Howard v. Moore

730 So. 2d 800 | Fla. Dist. Ct. App. | 1999

PER CURIAM.

We grant Willie C. Howard’s petition for writ of habeas corpus, which alleged ineffective assistance of appellate counsel in connection with his direct appeal from his second degree murder conviction. We agree that his appellate attorney should have argued that the trial court’s reinstruction of the jury on the elements of second and third degree murder and manslaughter was incomplete, where the court refused Howard’s trial counsel’s request that the jury also be rein-structed on the justifiable use of deadly force. Fla. Std. Jury Instr. (Crim.) 3.04(d). The trial court reread the justifiable and excusable homicide portions of the standard manslaughter jury instruction, but this did not provide a complete instruction in this case, since the standard instruction allows the jury to find excusable homicide only if non-deadly force is used.

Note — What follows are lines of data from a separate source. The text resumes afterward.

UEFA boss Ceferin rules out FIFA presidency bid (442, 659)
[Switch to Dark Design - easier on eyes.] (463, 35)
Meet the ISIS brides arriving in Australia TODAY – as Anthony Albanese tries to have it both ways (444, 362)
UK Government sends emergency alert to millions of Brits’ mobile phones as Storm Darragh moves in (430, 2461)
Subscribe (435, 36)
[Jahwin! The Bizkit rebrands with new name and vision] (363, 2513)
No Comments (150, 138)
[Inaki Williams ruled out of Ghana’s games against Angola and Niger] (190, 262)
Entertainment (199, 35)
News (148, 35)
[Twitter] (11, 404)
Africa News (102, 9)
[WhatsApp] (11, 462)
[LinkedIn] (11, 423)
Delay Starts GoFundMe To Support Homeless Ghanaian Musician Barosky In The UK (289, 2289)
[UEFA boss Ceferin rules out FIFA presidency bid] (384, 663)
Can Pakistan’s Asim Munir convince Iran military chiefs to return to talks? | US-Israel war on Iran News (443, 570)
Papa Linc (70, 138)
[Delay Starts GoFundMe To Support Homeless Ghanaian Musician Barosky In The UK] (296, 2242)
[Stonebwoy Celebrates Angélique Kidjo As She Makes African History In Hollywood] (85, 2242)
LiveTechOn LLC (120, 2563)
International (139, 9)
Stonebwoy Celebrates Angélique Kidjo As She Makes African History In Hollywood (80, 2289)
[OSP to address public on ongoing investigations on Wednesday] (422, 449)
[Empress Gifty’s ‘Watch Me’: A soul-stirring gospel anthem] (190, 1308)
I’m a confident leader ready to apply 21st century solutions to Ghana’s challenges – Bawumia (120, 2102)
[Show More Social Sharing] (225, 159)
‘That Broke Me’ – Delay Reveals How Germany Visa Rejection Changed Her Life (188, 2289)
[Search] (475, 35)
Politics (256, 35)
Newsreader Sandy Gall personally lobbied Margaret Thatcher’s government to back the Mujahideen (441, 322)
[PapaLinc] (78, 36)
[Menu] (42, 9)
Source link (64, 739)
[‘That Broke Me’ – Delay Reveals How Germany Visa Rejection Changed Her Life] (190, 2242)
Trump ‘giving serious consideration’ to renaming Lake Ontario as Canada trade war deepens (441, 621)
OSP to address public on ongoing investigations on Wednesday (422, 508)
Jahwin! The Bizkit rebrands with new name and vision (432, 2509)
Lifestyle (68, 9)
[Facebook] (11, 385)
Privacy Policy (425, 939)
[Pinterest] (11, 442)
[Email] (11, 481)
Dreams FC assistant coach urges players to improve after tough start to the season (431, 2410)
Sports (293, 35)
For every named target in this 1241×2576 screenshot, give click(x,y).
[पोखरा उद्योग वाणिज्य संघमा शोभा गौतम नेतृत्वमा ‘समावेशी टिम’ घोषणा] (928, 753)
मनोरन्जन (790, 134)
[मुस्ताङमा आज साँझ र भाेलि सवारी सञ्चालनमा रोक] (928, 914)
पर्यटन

We are mindful of the general rule that when a jury requests reinstruction on the elements of a charged offense, the judge is not required to reread the defense instructions. Ordinarily, the decision of the trial court to limit the reinstruction to the specific question posed by the jury would have been proper. Holsworth v. State, 522 So.2d 348, 353 (Fla. 1988). However, in this case, rein-struction on the justifiable use of deadly force was required.

The manslaughter statute excludes from its definition killings that are justifiable under chapter 776. § 782.07, Fla.Stat. (1993). Section 776.012 provides that the use of deadly force may be justified in certain enumerated circumstances. When the court instructs the jury on the elements of manslaughter, the court must also define the exclusions “to enable the jury to understand the definition of manslaughter.” Hedges v. State, 172 So.2d 824, 826 (Fla. 1965).

Since the victim in this case was shot, a complete instruction on justifiable homicide required an instruction on when the use of deadly force is justified. Cf. Carranza v. State, 511 So.2d 410 (Fla. 4th DCA 1987), rev. denied, 519 So.2d 988 (Fla. 1988)(revers-ing for failure to reinstruct on justifiable killing in defense of a third party). The reinstruction as given in this case was misleading and incomplete, requiring reversal and a new trial. Hedges, 172 So.2d at 826 (“The giving of a partial instruction fails to inform the jury fully and often leads to undue emphasis on the part given as against the part omitted.”) The fact that Howard was convicted of second degree murder, and not manslaughter, does not render the error harmless. Rojas v. State, 552 So.2d 914 (Fla. 1989).

We therefore grant the petition, reverse Howard’s conviction and sentence, and remand for a new trial.

KLEIN, STEVENSON, and HAZOURI, JJ., concur.